The plan includes establishing a new chip-manufacturing facility based on state-of-the art technology not yet used in Israel.

Intel emphasized that the plan it submitted represents a statement of intentions. It places Israel well in Intel's strategic development plans, but it does not signify a final decision to go ahead with the project.

The final decision will based on business conditions in the market as well as manufacturing requirements.

Intel's plan indicates the chipmaker's real strategic interest in continuing to invest in Israel, according to Ehud Kaplan, Intel's director of strategic development.

The proposal submitted yesterday is not part of Intel's plans to invest some $7.5 billion in R&D and production this year, Kaplan said.

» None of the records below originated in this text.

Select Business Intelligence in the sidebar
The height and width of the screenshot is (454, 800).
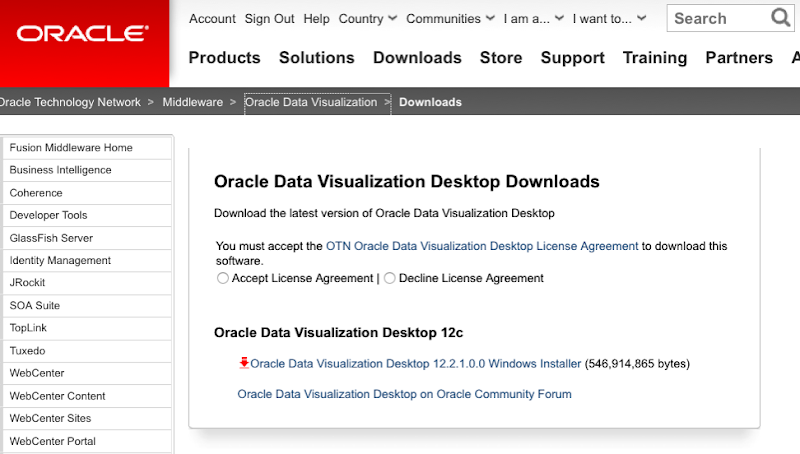(61, 170)
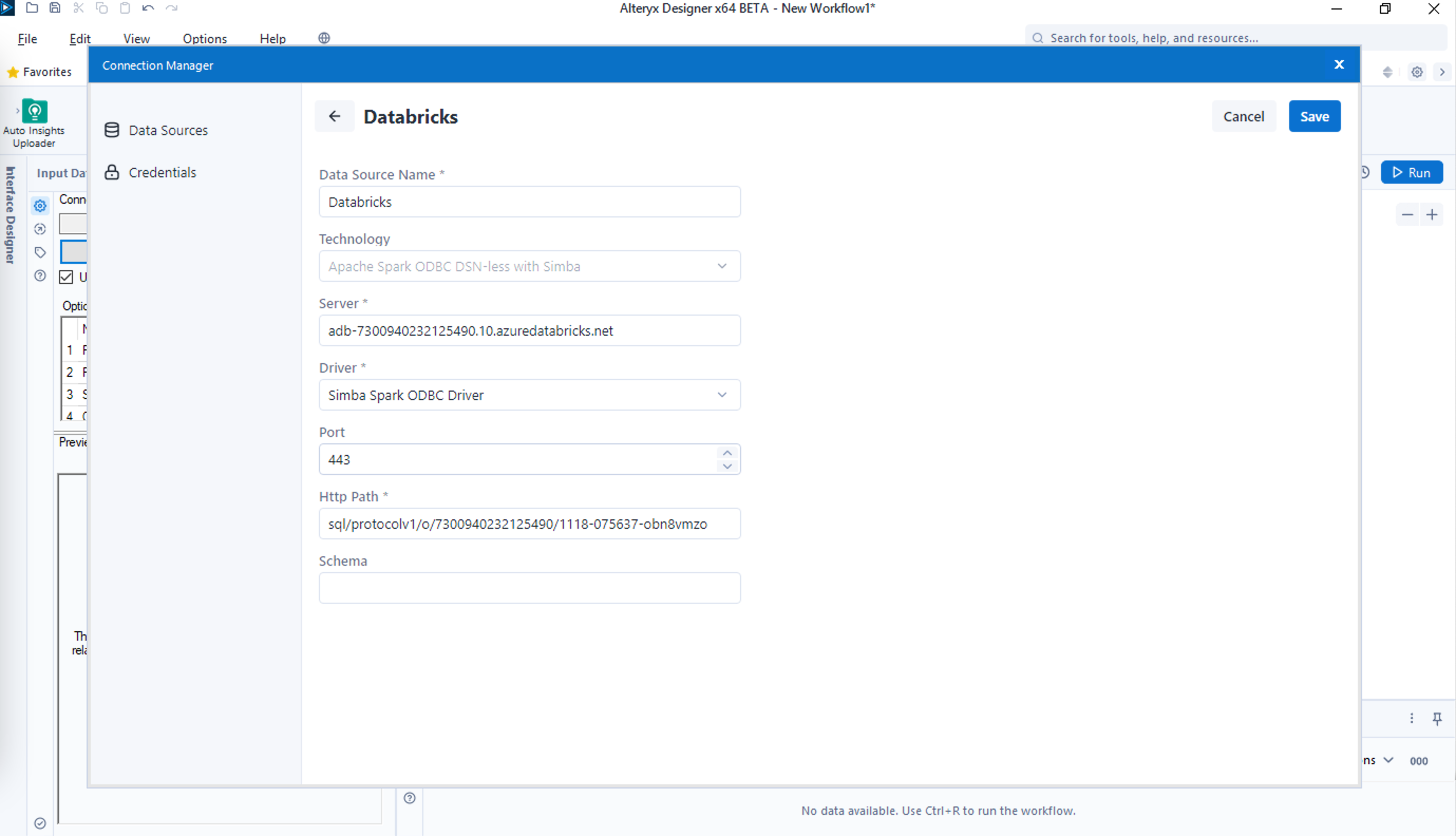Click the save workflow icon in toolbar
Image resolution: width=1456 pixels, height=836 pixels.
55,8
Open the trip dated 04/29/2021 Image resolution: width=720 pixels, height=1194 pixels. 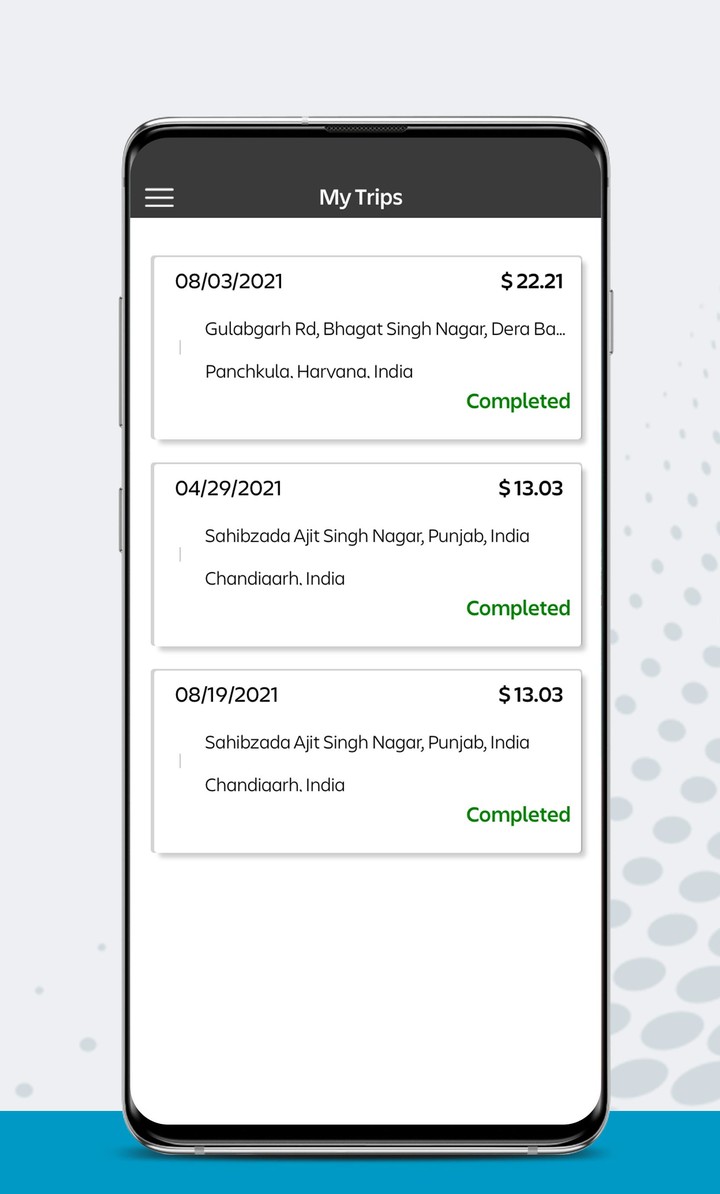229,489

Thus, unless there is a dramatic change in world markets, it would not begin to be implemented in 2001. He added that it is still uncertain when the world market for Intel's products will pick up again.

Intel was required to submit its proposal by May 2 in order to qualify for government benefits, including a grant of 12.5% on an investment of $1 billion to $3.6 billion over 11 years from the start of construction on the new factory.

Investments exceeding $3.6 billion would be rewarded with tax benefits, according to the understandings worked out between the government and Intel. Intel would have two years to begin construction of the new facility, starting from the date of its approval by the government.